▶ _Assignment_: Check each line of the listing below for the string "Expand", and copy the ones that have it.

▶ _Input data_:
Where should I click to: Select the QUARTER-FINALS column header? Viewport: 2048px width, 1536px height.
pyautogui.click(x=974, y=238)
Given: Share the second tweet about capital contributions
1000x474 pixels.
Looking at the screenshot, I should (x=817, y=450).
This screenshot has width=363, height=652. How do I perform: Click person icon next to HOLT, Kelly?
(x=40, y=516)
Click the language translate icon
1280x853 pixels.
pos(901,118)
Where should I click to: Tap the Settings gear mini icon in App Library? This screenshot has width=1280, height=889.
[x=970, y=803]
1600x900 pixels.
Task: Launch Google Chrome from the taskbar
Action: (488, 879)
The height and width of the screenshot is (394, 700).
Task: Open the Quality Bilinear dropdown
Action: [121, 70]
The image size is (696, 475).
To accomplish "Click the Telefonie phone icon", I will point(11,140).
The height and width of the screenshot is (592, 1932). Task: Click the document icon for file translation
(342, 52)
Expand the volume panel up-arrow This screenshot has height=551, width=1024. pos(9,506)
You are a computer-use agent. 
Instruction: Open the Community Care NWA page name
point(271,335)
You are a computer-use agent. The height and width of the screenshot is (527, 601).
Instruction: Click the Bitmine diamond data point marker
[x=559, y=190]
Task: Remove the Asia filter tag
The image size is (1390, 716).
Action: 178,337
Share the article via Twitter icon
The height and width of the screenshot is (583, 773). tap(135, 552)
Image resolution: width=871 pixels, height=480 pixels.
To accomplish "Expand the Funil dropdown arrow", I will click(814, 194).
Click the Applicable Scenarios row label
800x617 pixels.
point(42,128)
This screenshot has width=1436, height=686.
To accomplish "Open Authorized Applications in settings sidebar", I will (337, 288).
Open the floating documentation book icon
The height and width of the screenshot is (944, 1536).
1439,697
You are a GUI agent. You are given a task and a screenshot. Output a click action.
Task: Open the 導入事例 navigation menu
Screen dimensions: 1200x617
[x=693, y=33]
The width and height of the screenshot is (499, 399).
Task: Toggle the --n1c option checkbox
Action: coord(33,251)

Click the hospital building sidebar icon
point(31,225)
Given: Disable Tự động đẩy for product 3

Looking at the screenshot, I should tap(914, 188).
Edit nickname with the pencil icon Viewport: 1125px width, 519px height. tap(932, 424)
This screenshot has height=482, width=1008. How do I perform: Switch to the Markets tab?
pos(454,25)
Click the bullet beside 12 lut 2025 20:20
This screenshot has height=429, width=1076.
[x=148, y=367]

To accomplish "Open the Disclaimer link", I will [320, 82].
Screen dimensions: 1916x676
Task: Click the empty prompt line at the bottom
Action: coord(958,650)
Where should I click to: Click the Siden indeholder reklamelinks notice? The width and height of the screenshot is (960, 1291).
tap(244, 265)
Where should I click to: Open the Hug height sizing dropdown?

▶ _Task result_:
Expand the volume panel up-arrow This screenshot has height=551, width=1024. pos(9,506)
To accomplish "Expand the Funil dropdown arrow", I will click(814, 194).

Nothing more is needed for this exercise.